La présence des personnels de la Tour de l’Afrique et de l’ESJSC a ainsi marqué l’unité d’action du gouvernement.
Cette 3e édition du concours littéraire de la Tour de l’Afrique porte sur un thème fort, véritable boussole pour le continent : « La Culture et l’Éducation, deux leviers indispensables pour une Afrique digne et intégrée ».
Le ton a été donné par Kassim Touré, représentant du Maire du district de Bamako. Rappelant la portée symbolique de cette date, il a salué un moment de réflexion et de communion, écho vibrant des luttes historiques pour l’indépendance et l’engagement inébranlable pour la paix.
Dans la même dynamique, le Directeur général de l’ESJSC, Aboubacar Abdoul-Wahidou Maïga, a chaleureusement remercié les autorités pour le choix porté sur son établissement. Pour lui, l’enjeu est crucial, presque existentiel. Investir dans l’éducation, c’est forger les armes spirituelles de la jeunesse face aux défis futurs. « Il faut que nos anciennes sagesses soient nos guides », a-t-il lancé avec conviction.
Mais cette quête d’identité a pris tout son sens avec l’intervention de Zaïdé Zouboye. Dans un silence attentif, entrecoupé par les acclamations nourries de ses cadets, l’étudiante en Master 1, à l’ESJSC, a déclamé un poème pour l’éveil des consciences africaines.
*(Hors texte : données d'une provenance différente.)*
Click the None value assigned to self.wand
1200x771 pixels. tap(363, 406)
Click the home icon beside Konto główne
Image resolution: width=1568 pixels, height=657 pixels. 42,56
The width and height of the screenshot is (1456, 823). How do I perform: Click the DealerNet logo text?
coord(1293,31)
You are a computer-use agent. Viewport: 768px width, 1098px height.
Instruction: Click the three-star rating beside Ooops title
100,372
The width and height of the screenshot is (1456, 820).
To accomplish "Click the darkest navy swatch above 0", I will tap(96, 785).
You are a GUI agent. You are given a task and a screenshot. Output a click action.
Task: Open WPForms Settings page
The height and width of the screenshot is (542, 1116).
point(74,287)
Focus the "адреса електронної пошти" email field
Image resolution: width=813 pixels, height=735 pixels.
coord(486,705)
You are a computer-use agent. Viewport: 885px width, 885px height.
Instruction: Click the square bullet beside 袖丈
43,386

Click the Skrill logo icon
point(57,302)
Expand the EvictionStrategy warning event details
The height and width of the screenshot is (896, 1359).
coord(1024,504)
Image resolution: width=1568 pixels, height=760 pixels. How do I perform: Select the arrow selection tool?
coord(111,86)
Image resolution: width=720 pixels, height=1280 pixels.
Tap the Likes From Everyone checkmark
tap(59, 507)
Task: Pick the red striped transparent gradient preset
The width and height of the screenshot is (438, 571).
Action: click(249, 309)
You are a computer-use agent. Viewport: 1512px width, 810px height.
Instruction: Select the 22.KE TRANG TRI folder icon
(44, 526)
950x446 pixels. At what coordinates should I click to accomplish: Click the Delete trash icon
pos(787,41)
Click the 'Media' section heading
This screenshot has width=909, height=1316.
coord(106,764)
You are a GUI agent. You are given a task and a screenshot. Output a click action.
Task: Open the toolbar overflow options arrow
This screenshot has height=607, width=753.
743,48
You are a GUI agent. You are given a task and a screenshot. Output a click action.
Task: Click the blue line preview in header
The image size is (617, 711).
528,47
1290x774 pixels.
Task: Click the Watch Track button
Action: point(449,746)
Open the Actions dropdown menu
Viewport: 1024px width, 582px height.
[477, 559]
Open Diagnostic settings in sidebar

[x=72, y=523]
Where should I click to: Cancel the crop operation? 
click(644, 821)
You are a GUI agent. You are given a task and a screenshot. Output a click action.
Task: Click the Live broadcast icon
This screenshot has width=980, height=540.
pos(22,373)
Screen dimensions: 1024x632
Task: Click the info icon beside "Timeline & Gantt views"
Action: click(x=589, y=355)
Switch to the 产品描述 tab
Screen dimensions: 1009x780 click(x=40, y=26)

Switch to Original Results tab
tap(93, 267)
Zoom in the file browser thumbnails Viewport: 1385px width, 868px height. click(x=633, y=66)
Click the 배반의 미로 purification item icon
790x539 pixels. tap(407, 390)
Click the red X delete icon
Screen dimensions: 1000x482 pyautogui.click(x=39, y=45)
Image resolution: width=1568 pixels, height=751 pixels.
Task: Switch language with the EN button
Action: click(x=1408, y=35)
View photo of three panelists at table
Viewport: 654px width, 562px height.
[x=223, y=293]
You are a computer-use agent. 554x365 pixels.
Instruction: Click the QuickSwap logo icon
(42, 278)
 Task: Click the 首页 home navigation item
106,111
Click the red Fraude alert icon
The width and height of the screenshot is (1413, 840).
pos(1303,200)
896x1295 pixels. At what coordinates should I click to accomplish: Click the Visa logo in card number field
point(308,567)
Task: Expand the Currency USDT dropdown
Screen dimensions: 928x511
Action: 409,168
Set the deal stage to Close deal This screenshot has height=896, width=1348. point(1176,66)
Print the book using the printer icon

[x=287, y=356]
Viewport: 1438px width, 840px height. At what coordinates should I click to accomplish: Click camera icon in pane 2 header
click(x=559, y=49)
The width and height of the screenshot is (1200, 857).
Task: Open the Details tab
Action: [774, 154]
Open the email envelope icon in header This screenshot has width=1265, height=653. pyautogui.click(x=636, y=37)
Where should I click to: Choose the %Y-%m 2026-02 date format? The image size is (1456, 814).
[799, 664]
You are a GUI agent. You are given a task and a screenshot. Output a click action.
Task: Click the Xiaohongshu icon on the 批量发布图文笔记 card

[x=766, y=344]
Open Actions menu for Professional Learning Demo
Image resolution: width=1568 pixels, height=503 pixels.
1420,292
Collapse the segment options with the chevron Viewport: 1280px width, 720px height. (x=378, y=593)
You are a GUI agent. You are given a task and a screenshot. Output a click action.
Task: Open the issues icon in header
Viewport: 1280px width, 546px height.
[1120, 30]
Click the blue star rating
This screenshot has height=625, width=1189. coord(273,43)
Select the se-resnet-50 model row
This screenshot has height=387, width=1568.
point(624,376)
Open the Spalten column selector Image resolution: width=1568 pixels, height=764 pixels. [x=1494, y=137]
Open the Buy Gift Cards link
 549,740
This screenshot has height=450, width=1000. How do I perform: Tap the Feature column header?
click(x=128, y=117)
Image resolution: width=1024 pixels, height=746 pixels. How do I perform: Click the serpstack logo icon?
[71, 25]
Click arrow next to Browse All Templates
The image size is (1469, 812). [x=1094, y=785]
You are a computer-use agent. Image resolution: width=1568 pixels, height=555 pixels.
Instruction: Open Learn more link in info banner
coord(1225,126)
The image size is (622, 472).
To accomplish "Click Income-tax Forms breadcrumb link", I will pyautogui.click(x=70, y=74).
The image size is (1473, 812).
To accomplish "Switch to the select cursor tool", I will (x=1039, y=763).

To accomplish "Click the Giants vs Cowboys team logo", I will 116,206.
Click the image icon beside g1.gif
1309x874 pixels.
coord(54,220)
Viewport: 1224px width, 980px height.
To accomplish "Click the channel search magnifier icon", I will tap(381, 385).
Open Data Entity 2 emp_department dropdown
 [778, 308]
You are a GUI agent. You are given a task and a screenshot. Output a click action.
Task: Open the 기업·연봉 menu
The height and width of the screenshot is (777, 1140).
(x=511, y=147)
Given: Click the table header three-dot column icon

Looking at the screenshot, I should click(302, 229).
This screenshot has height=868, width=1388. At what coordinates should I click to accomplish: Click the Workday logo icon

Véritable manifeste poétique, son texte a exalté l’héritage africain face aux sirènes de l’aliénation culturelle. Pour elle, le verdict est sans appel. L’Afrique doit désormais s’accepter elle-même pour s’émanciper.
Ce plaidoyer a été pleinement soutenu par la directrice de la Tour de l’Afrique, Maïga Mariam Maïga. Convaincue que l’Afrique doit se construire par ses propres enfants, elle mise sur les valeurs cardinales du « Maya » (humanisme) et du « Dambé » (dignité) pour que le continent retrouve sa place légitime dans le concert des nations.
L’effervescence a aussi été au rendez-vous dans les écoles secondaires et fondamentales. C’était au Lycée de l’Union qu’ il y a eu le lancement de la 11e édition du parcours pédagogique. Ce qui marque ainsi les préparatifs de la célébration de la journée de l’Afrique.
Pour joindre l’acte à la parole et sceller ce pacte entre le savoir et l’identité, la cérémonie s’est conclue par une remise d’ouvrages aux écoles et universités. Après ce geste symbolique, le Ministre Daffé a déclaré ouverte ces 3e et 11e éditions, invitant toute l’Afrique à s’emparer de sa plume.